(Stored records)
= = =

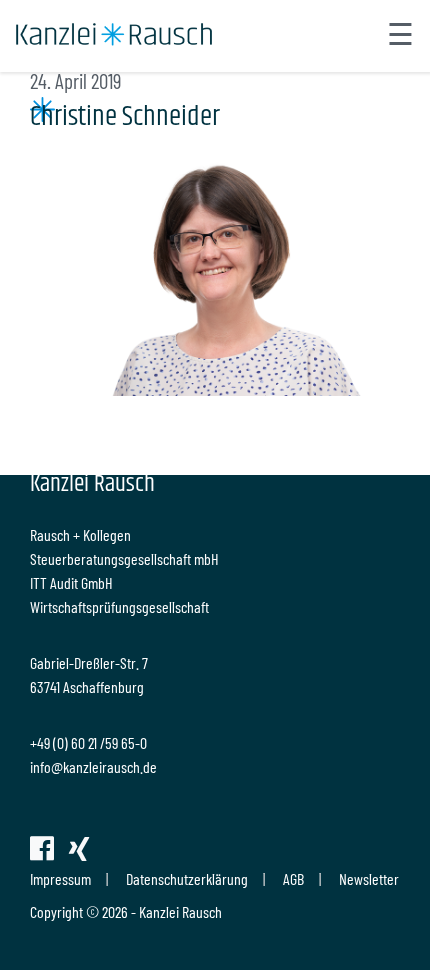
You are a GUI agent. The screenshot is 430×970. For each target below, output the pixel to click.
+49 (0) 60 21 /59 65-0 (88, 742)
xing (79, 849)
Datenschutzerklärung (187, 878)
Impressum (60, 878)
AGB (293, 878)
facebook (42, 849)
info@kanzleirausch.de (93, 766)
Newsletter (369, 878)
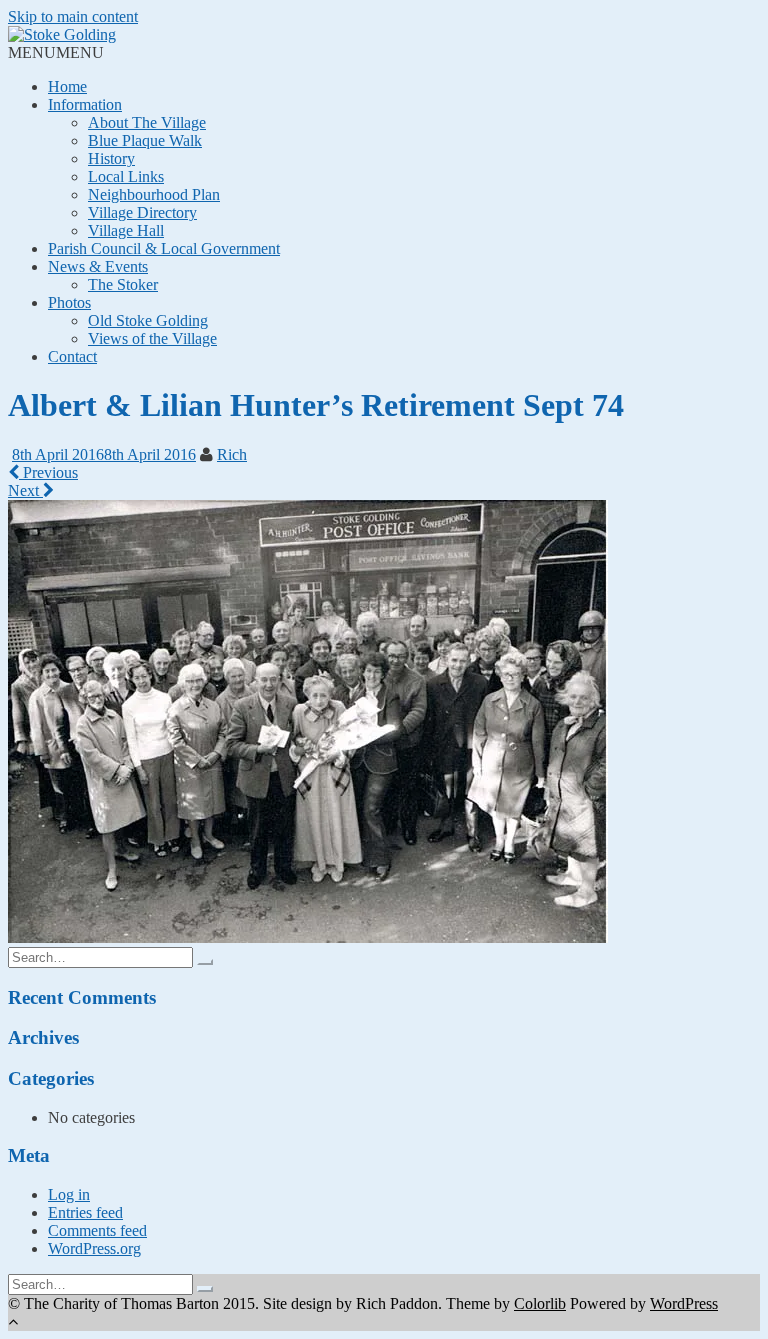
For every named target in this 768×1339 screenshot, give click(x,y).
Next (25, 490)
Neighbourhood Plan (154, 194)
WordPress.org (94, 1248)
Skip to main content (73, 16)
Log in (69, 1194)
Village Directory (142, 212)
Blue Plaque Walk (145, 140)
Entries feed (85, 1212)
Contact (72, 356)
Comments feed (97, 1230)
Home (67, 86)
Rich (232, 454)
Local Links (126, 176)
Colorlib (540, 1303)
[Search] (205, 962)
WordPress (684, 1303)
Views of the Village (152, 338)
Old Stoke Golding (148, 320)
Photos (69, 302)
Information (85, 104)
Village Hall (126, 230)
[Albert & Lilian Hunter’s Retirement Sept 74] (308, 937)
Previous (48, 472)
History (111, 158)
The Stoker (123, 284)
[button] (56, 52)
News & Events (98, 266)
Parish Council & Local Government (164, 248)
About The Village (147, 122)
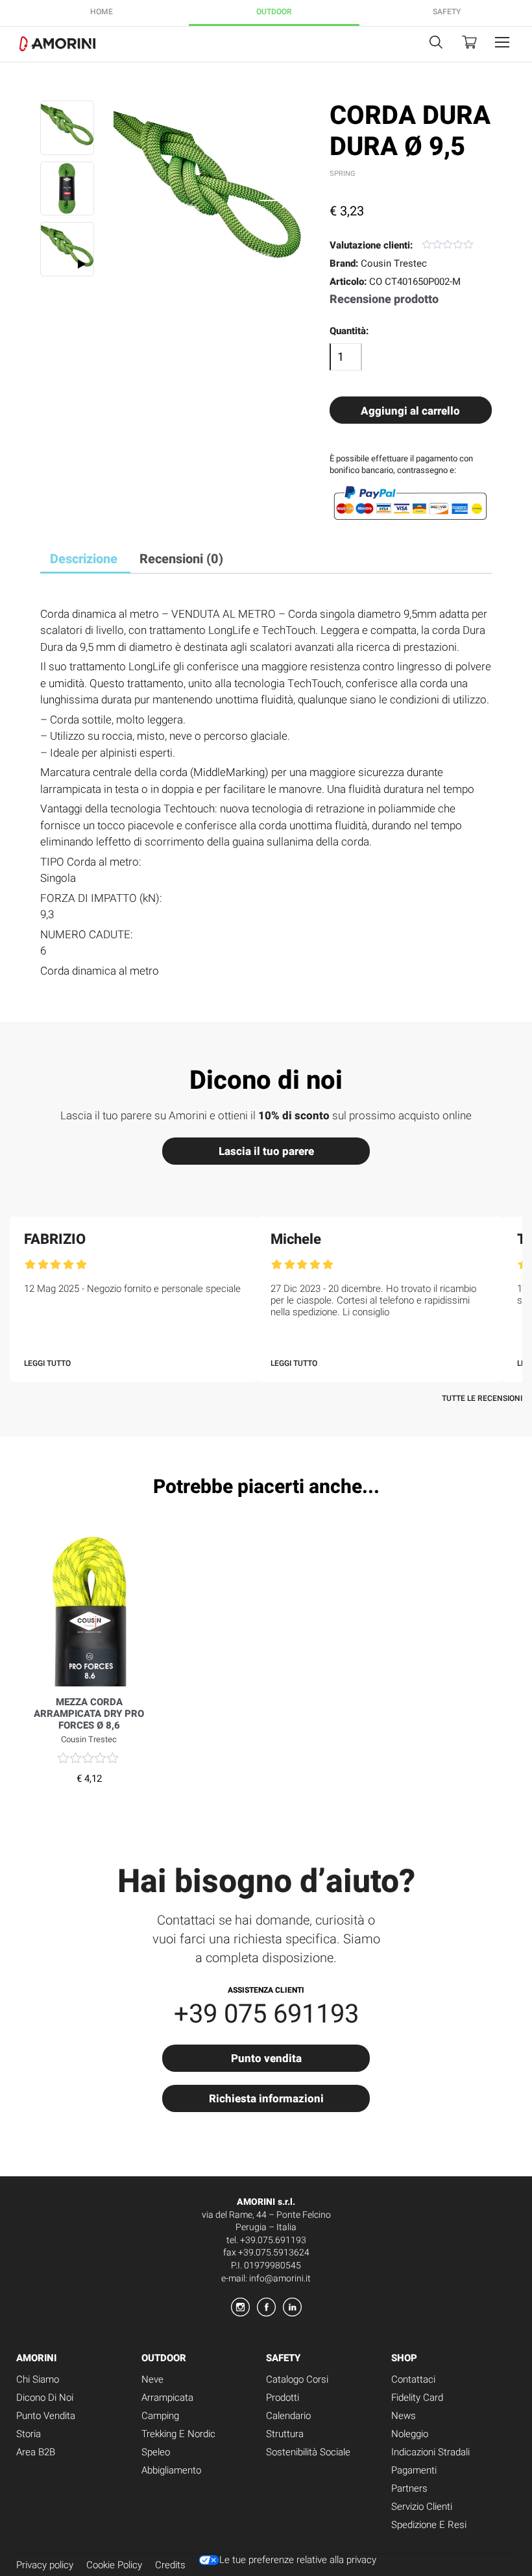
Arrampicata (167, 2397)
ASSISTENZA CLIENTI (266, 1989)
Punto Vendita (45, 2416)
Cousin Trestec (394, 263)
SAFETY (447, 12)
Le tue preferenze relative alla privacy (297, 2560)
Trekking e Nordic (178, 2434)
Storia (28, 2434)
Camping (160, 2416)
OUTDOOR (274, 12)
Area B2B (35, 2452)
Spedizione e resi (428, 2525)
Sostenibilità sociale (308, 2452)
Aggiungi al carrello (410, 411)
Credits (170, 2565)
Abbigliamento (171, 2470)
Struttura (285, 2434)
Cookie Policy (114, 2565)
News (403, 2416)
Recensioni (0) (181, 559)
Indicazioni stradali (430, 2452)
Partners (409, 2488)
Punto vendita (266, 2058)
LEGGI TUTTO (47, 1363)
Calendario (288, 2416)
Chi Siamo (37, 2379)
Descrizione (83, 559)
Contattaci (413, 2379)
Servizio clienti (421, 2506)
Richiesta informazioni (266, 2098)
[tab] (83, 560)
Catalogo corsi (297, 2379)
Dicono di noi (44, 2397)
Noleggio (409, 2434)
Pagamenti (414, 2470)
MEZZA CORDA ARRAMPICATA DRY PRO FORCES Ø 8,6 (89, 1713)
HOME (101, 12)
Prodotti (282, 2397)
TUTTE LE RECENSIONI (482, 1398)
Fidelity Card (417, 2397)
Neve (152, 2379)
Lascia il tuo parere (266, 1151)
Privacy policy (44, 2565)
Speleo (155, 2452)
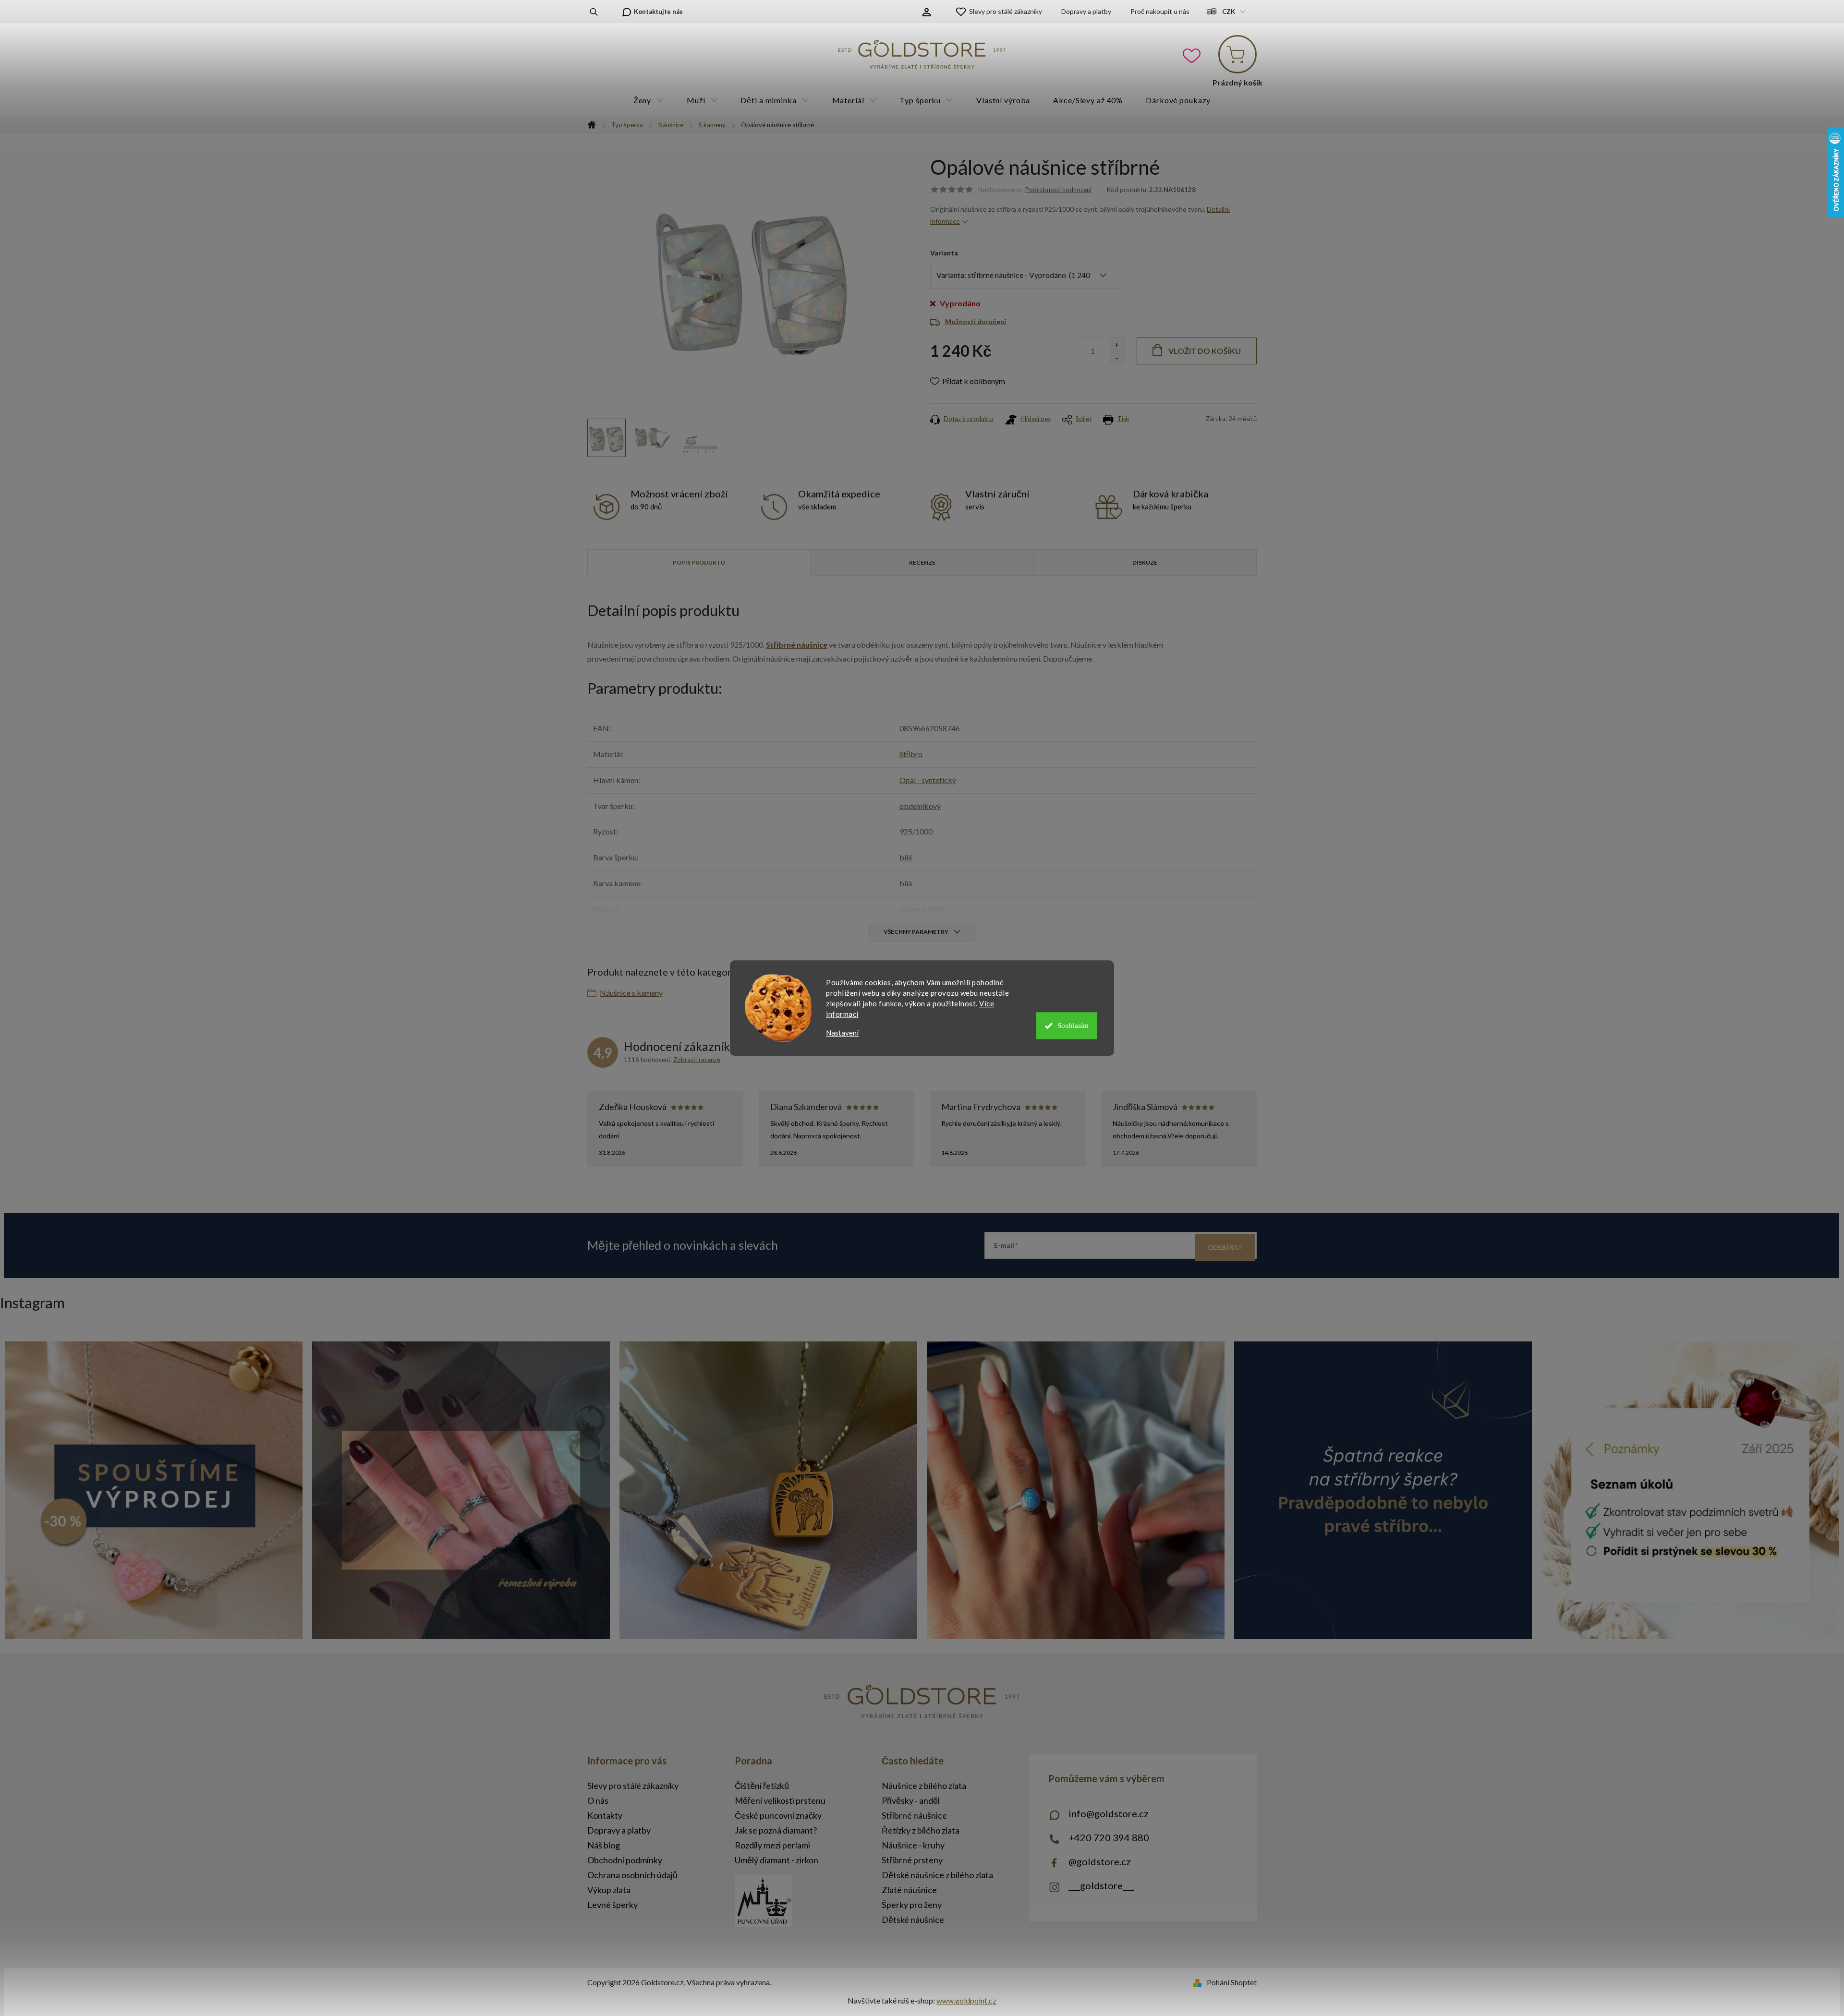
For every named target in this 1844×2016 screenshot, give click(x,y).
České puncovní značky (778, 1815)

= = =

**What you have to do:**
Scan the records for lines that hold "give", and reproduce each one you find.

**Solution below:**
For every named target in this 768×1339 screenshot, give click(x,y).
For every named target in this 1844×2016 screenshot, give click(x,y).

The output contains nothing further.